## What you have to do
Everything below from the line with "At what coordinates should I click to accomplish: Click" through the line with "Image resolution: width=312" should be copied exactly, and nothing else; leave out the pictures.

## Material supplied
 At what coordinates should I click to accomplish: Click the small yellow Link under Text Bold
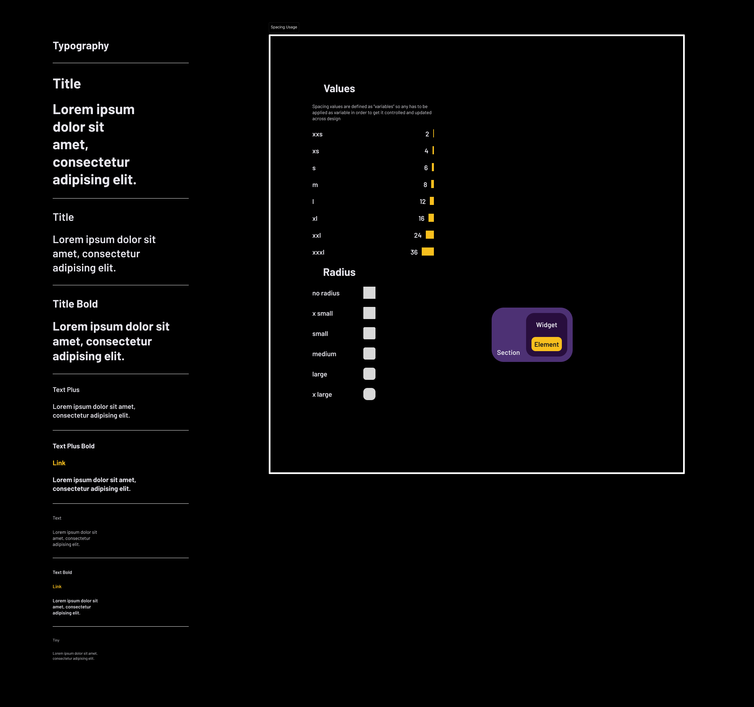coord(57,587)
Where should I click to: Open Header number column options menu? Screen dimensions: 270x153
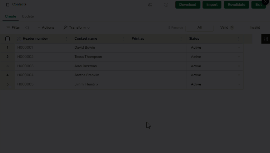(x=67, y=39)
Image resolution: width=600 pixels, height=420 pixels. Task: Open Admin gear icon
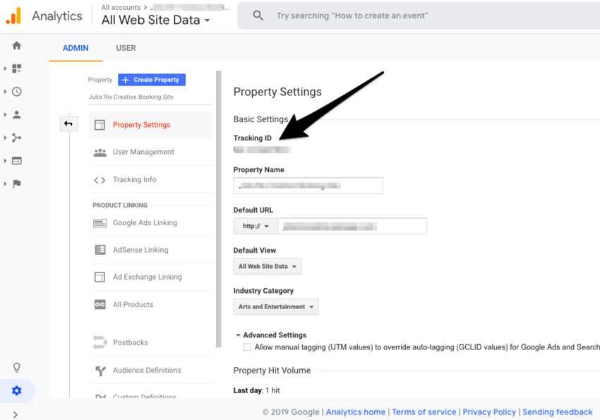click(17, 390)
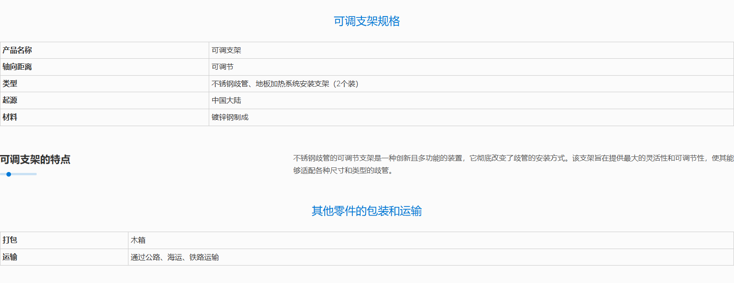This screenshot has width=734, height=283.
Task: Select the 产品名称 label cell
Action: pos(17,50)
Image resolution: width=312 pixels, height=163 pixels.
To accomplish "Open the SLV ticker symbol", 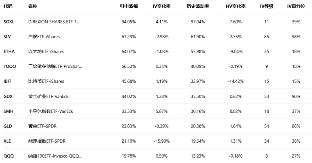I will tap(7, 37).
* * *
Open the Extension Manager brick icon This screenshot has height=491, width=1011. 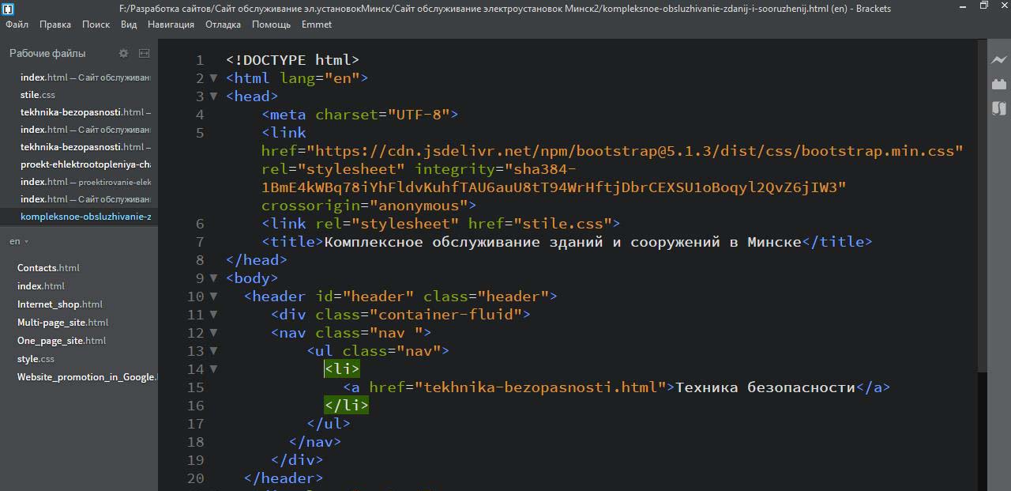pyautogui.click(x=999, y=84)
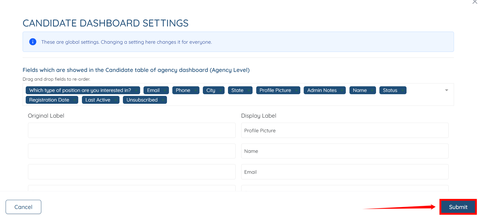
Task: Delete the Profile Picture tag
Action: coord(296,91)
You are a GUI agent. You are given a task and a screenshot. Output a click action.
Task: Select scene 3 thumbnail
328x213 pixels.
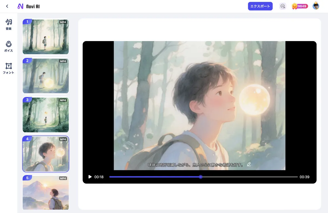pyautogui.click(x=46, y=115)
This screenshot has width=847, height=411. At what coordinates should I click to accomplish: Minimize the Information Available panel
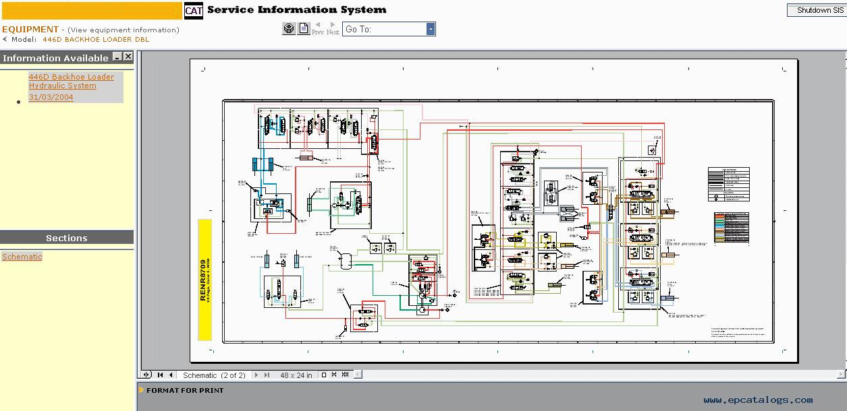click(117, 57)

## Task solution
 At what coordinates should I click to accomplish: Click the small yellow Link under Text Bold
coord(57,587)
Where should I click to: Open Header number column options menu? Screen dimensions: 270x153
(x=67, y=39)
Image resolution: width=600 pixels, height=420 pixels. Task: Open Admin gear icon
click(17, 390)
This screenshot has width=734, height=283.
Task: Select the 产品名称 label cell
Action: pos(17,50)
Image resolution: width=312 pixels, height=163 pixels.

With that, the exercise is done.